Arizona prisons director says coronavirus measures working
PHOENIX – The top official of Arizona’s state prisons said the plans implemented to slow the spread of the coronavirus among inmates is working.
“Based on [the numbers], we’ve had a pretty successful strategy for managing COVID-19,” David Shinn, director of Arizona Department of Corrections, Rehabilitation and Reentry said Thursday on KTAR 92.3 FM’s The Mike Broomhead Show.
“To date, we have tested 519 inmates throughout the system – 356 have returned negative and 121 have been confirmed positive,” he said.
“We have 62 staff who have self-reported positive COVID status.”
Of the infected staff, 39 have been certified as recovered.
According to the department’s COVID-19 dashboard, there has been one confirmed death from the virus and four were not yet confirmed as virus-caused.
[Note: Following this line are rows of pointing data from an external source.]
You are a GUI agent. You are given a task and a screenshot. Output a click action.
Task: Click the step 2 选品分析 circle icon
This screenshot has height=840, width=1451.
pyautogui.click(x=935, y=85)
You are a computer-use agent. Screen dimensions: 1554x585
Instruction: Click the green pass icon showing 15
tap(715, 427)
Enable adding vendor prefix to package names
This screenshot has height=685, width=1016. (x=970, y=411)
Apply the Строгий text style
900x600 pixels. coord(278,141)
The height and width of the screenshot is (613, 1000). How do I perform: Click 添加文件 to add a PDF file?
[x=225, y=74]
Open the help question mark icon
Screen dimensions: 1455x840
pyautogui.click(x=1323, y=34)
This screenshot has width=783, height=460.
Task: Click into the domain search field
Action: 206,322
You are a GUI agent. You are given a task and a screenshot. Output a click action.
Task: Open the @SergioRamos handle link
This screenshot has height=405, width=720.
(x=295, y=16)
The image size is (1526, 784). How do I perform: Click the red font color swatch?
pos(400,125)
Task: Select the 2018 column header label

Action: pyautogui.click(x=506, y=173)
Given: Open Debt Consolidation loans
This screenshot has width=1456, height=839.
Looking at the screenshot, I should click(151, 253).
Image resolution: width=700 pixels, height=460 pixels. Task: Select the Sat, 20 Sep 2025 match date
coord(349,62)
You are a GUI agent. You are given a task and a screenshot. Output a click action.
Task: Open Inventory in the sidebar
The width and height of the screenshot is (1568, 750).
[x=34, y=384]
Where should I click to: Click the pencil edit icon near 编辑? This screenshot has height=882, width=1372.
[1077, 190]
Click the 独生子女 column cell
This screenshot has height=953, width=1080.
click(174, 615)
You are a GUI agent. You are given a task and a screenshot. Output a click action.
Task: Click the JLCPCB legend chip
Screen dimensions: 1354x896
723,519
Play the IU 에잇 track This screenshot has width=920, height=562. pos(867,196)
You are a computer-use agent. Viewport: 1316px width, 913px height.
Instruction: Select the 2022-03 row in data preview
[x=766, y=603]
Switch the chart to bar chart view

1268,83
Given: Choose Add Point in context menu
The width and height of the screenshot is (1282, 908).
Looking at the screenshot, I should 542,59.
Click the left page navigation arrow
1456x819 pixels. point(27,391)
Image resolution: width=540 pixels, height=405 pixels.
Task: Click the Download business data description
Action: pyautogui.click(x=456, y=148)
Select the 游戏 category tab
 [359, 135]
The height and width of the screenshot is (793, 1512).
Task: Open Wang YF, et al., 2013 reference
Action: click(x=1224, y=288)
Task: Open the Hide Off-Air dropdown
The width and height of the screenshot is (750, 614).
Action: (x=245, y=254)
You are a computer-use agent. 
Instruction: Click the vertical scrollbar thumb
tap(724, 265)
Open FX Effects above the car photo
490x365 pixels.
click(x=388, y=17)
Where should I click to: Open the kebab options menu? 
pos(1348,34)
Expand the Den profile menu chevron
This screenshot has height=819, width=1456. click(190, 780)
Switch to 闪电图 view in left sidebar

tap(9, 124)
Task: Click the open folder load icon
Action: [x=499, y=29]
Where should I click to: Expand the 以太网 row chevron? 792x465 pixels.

The daily population total was listed as 41,299, meaning .29% of inmates in state custody have tested positive.
Shinn said one of the reasons the number was low was because of “compartmentalization, our version of social distancing.”
Although the confines of prison aren’t conducive to the Centers of Disease Control and Prevention’s standard of 6 feet for social distancing, Shinn’s department adapted.
“What we have tried to do is break down the populations to the smallest groups possible, and then keep those groups together and limit the amount of interaction that they’ve had.”
Three prisons reported their first cases of COVID-19 on Wednesday, including the state prison in Yuma that has at least 34. The prison in Florence has the most with 63.
The first positive test for a state inmate was reported April 7.
Every inmate who has presented with any symptom of the virus has been tested, Shinn said.
“We’ve asked inmates to identify themselves, we’ve asked our staff to identify inmates and we’ve asked inmates to identify inmates who may be sick or feeling ill and not had the opportunity to report to our staff.”
Democrats in the State Legislature have been seeking more transparency from prison officials on how the department was addressing virus issues.
The Associated Press contributed to this report.